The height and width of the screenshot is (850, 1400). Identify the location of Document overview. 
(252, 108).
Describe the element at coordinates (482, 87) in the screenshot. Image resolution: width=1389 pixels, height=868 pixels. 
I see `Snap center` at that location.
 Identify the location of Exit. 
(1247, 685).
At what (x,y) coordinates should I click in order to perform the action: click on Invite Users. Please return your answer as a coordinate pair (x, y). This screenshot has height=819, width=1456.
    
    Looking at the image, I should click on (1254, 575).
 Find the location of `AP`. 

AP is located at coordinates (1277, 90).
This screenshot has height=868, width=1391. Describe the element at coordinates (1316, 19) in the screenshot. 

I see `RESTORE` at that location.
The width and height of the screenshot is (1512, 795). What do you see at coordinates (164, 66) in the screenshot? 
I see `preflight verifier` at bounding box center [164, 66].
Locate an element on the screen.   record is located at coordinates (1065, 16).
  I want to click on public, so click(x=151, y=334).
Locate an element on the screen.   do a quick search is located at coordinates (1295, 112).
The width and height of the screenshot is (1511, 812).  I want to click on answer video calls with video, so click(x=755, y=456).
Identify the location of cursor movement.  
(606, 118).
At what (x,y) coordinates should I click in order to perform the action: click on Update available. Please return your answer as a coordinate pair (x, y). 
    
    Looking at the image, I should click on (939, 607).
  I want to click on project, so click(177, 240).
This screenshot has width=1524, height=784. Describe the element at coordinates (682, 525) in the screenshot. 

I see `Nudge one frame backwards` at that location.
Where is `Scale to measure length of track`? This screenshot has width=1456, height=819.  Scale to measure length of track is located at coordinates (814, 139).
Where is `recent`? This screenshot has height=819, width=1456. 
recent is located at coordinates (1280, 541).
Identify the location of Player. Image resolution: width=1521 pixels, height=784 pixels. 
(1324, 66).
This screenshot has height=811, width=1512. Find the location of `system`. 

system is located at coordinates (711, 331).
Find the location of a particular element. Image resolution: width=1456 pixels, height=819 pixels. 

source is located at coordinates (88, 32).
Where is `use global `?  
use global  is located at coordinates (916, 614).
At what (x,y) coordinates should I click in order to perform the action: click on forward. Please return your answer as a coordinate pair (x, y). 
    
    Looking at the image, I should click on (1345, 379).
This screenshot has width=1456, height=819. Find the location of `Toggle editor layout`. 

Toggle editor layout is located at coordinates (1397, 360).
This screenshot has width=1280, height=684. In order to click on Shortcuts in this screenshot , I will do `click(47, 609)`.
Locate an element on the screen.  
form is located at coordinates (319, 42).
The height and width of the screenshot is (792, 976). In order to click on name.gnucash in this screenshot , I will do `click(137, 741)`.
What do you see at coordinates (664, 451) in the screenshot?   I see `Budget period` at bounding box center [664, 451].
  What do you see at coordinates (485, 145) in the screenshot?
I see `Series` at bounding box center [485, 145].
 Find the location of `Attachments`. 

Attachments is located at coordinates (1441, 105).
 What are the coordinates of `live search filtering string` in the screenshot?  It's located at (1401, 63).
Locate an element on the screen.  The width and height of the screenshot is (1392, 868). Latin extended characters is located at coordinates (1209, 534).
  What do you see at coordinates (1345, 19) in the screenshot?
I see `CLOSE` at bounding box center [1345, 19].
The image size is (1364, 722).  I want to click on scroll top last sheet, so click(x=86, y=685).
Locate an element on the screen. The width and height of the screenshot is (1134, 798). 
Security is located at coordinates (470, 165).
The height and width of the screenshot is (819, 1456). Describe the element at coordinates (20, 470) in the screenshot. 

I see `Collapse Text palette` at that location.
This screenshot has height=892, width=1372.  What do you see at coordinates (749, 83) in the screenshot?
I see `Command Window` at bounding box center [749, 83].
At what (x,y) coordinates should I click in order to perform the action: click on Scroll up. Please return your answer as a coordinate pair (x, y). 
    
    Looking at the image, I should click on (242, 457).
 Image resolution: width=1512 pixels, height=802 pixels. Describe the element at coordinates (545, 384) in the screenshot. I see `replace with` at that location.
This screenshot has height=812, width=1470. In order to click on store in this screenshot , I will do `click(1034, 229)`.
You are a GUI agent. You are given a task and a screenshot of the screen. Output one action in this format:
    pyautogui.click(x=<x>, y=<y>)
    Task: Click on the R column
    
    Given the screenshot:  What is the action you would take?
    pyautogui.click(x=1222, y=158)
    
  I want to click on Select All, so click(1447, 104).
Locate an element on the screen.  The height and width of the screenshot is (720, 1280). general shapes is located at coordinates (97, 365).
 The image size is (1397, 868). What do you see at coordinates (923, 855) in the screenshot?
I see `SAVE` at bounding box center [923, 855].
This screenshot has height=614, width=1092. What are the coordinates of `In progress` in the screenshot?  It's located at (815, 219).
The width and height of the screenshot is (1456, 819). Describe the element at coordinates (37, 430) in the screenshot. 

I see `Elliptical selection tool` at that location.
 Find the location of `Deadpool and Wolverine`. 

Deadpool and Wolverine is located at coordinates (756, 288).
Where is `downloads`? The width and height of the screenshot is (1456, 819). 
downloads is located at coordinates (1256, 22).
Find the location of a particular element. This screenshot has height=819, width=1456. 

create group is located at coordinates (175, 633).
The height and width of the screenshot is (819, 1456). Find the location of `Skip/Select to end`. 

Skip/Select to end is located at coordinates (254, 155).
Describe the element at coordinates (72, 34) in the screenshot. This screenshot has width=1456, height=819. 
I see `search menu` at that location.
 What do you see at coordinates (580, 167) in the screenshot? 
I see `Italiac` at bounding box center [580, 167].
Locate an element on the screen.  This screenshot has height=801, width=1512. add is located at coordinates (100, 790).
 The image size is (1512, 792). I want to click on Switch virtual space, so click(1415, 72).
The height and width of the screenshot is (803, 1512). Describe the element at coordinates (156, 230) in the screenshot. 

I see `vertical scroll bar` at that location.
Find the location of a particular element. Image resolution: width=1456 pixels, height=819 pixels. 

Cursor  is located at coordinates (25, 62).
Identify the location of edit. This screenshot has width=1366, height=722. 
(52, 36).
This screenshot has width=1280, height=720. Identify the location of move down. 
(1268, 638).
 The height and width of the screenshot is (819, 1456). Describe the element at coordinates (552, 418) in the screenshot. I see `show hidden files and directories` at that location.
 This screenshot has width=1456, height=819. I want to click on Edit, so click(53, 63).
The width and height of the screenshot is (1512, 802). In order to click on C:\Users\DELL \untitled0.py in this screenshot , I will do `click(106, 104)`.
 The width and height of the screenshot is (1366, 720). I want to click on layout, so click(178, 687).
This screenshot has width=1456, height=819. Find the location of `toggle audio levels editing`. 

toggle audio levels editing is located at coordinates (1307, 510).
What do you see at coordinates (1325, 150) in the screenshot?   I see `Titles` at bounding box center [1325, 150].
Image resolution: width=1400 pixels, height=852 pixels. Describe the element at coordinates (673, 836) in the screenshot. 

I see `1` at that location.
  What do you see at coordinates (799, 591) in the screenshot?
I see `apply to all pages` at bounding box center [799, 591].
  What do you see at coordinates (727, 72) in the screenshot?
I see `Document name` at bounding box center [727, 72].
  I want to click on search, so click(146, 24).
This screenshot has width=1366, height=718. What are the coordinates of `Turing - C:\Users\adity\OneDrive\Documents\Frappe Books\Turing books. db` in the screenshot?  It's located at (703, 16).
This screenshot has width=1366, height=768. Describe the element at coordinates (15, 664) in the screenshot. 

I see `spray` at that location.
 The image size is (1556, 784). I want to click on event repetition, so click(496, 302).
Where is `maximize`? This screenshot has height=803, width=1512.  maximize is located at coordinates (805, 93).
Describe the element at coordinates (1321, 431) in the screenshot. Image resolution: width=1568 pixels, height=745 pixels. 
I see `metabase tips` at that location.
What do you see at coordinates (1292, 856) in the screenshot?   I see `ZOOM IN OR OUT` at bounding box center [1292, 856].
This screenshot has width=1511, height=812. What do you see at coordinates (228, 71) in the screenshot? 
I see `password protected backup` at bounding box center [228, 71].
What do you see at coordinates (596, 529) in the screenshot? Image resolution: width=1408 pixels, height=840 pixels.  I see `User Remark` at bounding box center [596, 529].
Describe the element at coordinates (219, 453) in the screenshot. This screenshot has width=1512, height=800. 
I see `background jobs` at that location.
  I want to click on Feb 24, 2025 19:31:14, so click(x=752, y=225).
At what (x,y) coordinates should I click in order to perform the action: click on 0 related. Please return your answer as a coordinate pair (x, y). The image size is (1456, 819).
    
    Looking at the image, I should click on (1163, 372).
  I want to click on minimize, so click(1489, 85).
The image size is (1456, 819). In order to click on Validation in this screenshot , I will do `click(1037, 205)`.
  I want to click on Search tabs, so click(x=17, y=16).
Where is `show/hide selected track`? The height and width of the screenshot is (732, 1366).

***

AIM OF THE EXERCISE >> Reproduce everything in the material from the line containing "coordinates (1065, 16)." down to the line containing "I want to click on project, so", keeping every line unchanged.

EXERCISE ANSWER >>
Locate an element on the screen.   record is located at coordinates (1065, 16).
  I want to click on public, so click(x=151, y=334).
Locate an element on the screen.   do a quick search is located at coordinates (1295, 112).
The width and height of the screenshot is (1511, 812).  I want to click on answer video calls with video, so click(x=755, y=456).
Identify the location of cursor movement.  
(606, 118).
At what (x,y) coordinates should I click in order to perform the action: click on Update available. Please return your answer as a coordinate pair (x, y). 
    
    Looking at the image, I should click on (939, 607).
  I want to click on project, so click(177, 240).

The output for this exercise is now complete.